THE TASK >> Return the items word for word, starting at the line that contains "You are a GUI" and stopping after the last line of the items. Omit the pictures from your answer.

EXTRACTED ENTRIES >>

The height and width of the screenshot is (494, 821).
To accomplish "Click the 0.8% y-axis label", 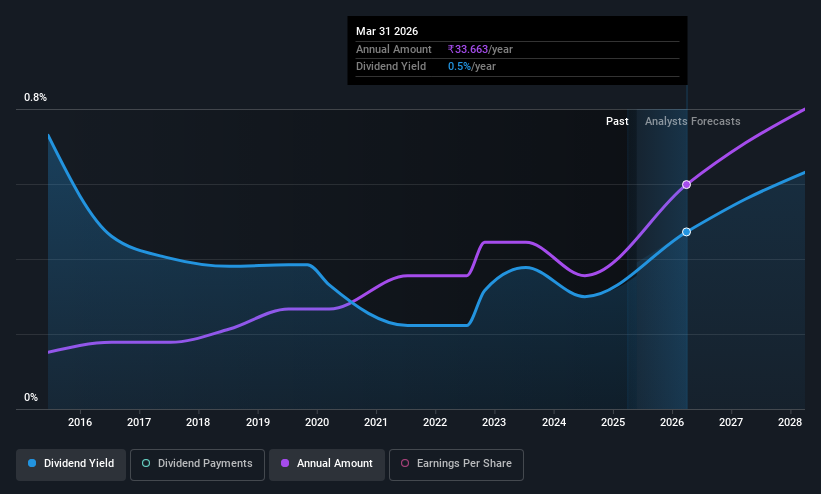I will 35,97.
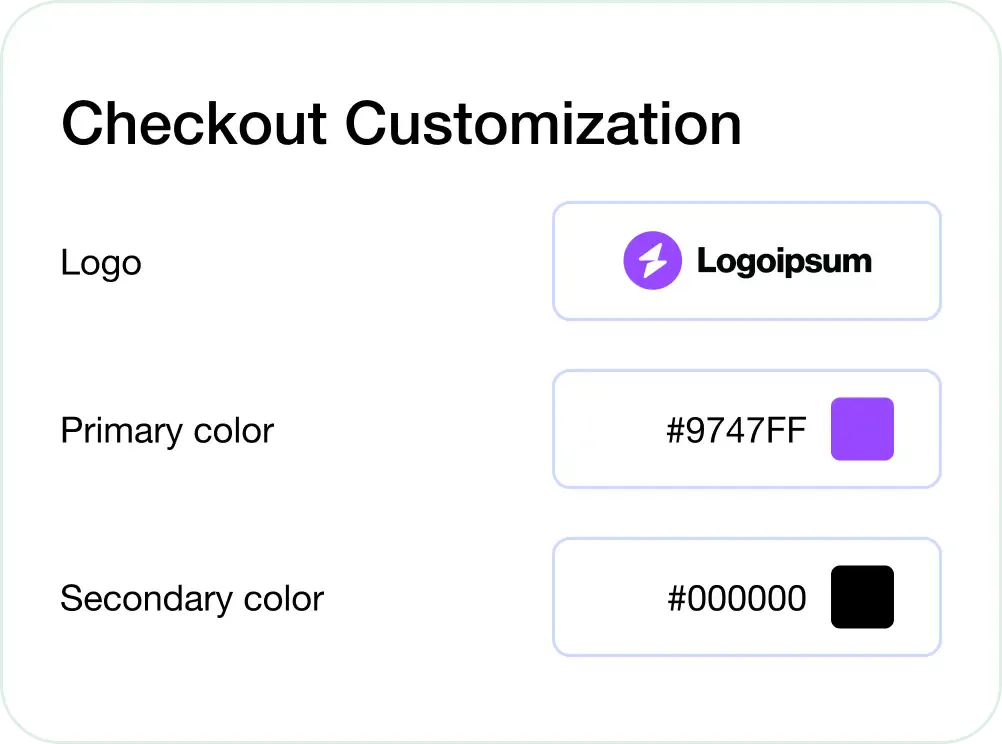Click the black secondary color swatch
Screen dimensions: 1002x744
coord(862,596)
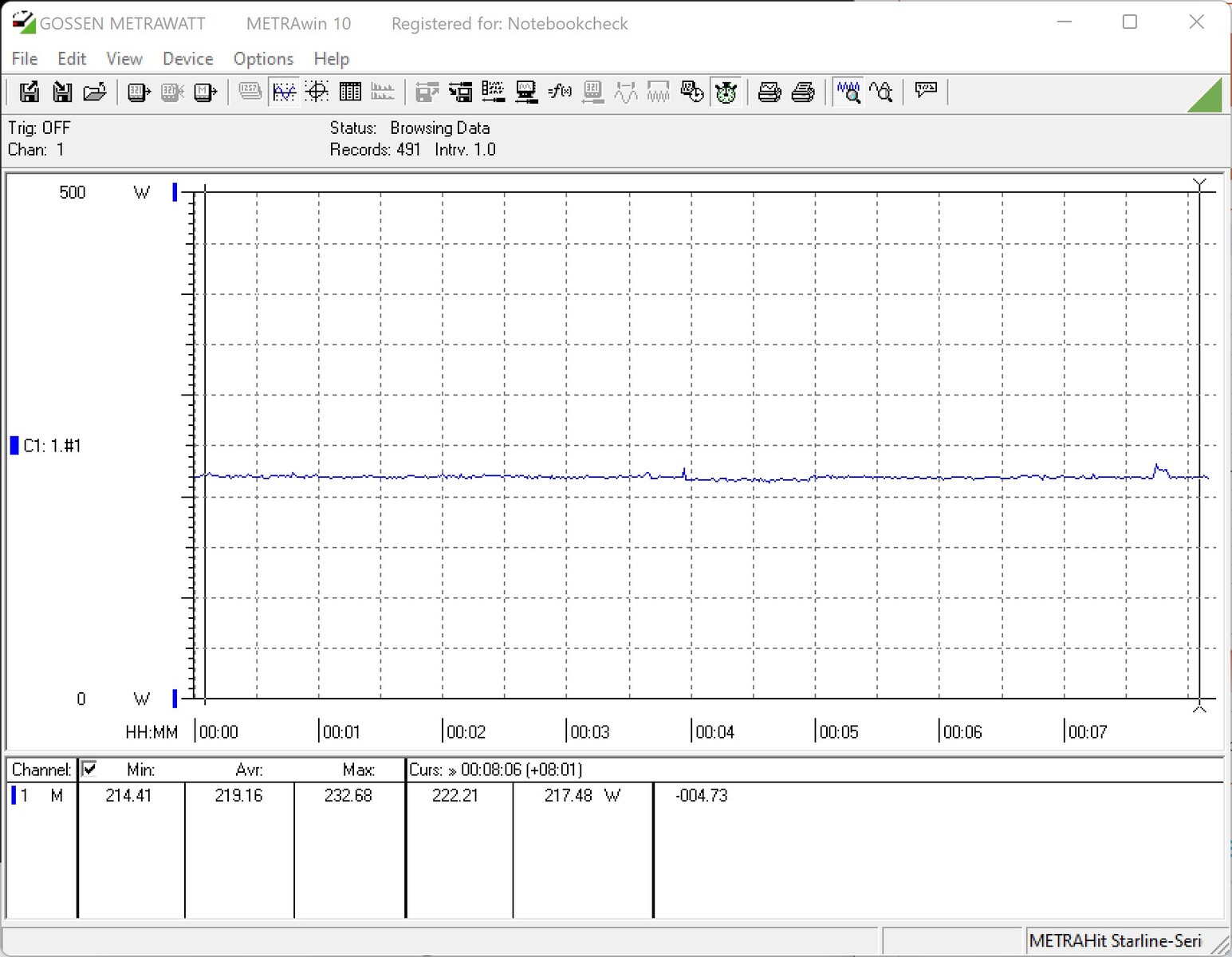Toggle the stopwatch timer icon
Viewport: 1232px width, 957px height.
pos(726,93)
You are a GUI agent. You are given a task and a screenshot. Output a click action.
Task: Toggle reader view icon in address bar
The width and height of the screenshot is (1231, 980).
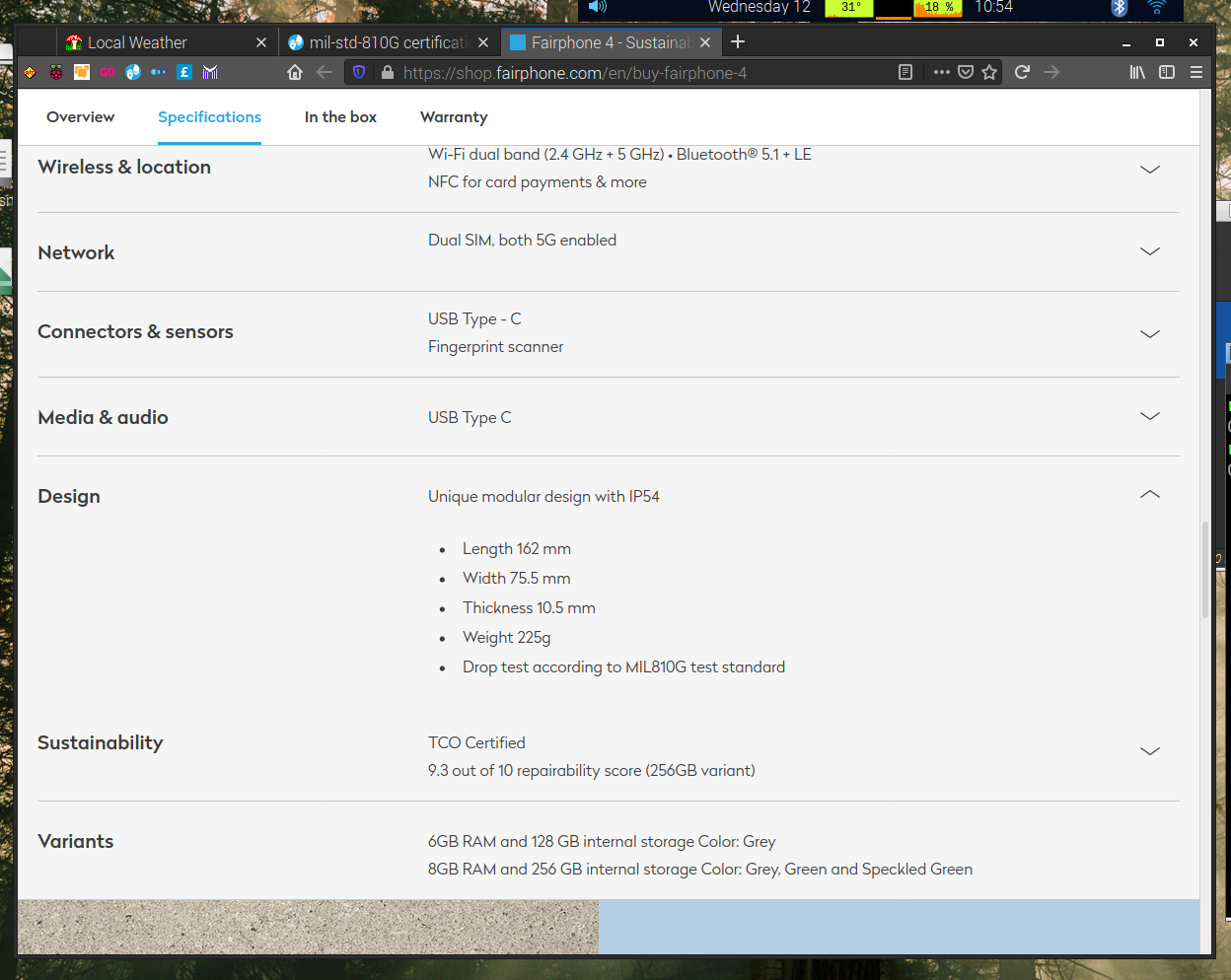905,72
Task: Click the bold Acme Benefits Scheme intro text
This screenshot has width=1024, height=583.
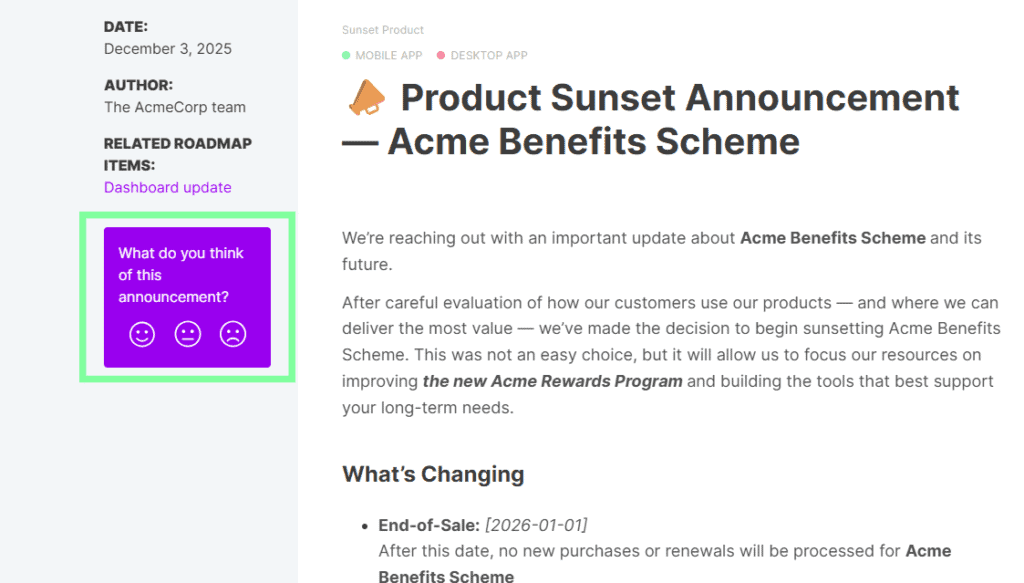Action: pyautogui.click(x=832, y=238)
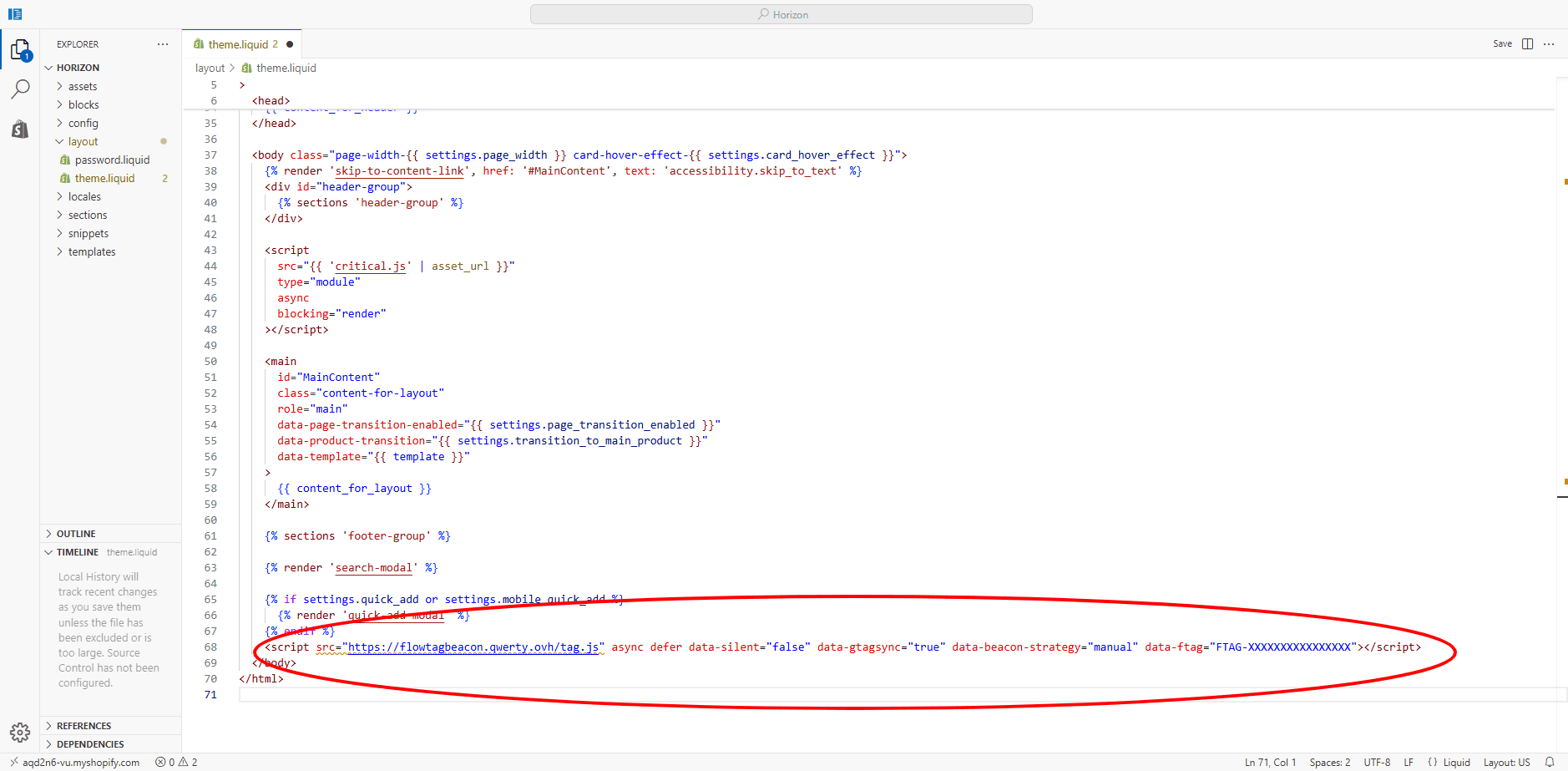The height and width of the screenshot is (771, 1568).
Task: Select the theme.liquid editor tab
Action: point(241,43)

OUTPUT FOR THIS EXERCISE >>
You are a GUI agent. You are given a task and a screenshot. Output a click action.
Task: Toggle reader view icon in address bar
The width and height of the screenshot is (1231, 980).
905,72
Task: Click the bold Acme Benefits Scheme intro text
This screenshot has width=1024, height=583.
Action: pyautogui.click(x=832, y=238)
The height and width of the screenshot is (771, 1568).
Task: Select the theme.liquid editor tab
Action: point(241,43)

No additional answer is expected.